To Eat or Not to Eat: Neuronal Metabolism, Mitophagy, and Parkinson's Disease

Abstract

Neurons are exquisitely dependent upon mitochondrial respiration to support energy-demanding functions. Mechanisms that regulate mitochondrial quality control have recently taken center stage in Parkinson's disease research, particularly the selective degradation of mitochondria by autophagy (mitophagy). Unlike other cells, neurons show limited glycolytic potential, and both insufficient and excessive mitophagy have been linked to neurodegeneration. Kinases implicated in regulating mammalian mitophagy include extracellular signal-regulated protein kinases (ERK1/2) and PTEN-induced kinase 1 (PINK1). Increased expression of full-length PINK1 enhances recruitment of parkin to chemically depolarized mitochondria, resulting in rapid mitochondrial clearance in transformed cell lines. As parkin and PINK1 mutations cause autosomal recessive parkinsonism, potential defects in clearing dysfunctional mitochondria may contribute to mitochondrial abnormalities in disease.
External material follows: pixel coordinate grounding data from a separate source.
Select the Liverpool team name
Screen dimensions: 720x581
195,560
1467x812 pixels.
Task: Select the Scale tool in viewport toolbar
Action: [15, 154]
Given the unique features of metabolic regulation in neurons, however, mechanisms regulating mitochondrial network stability and the threshold for mitophagy are likely to vary from cells that preferentially utilize aerobic glycolysis. Moreover, removal of the entire mitochondrial complement may represent part of a neuronal cell death pathway. Future work utilizing physiological injuries that affect only a subset of mitochondria would help to elucidate whether defective recognition of damaged mitochondria, or alternatively, inability to maintain or generate healthy mitochondria, play the major roles in parkinsonian neurodegeneration.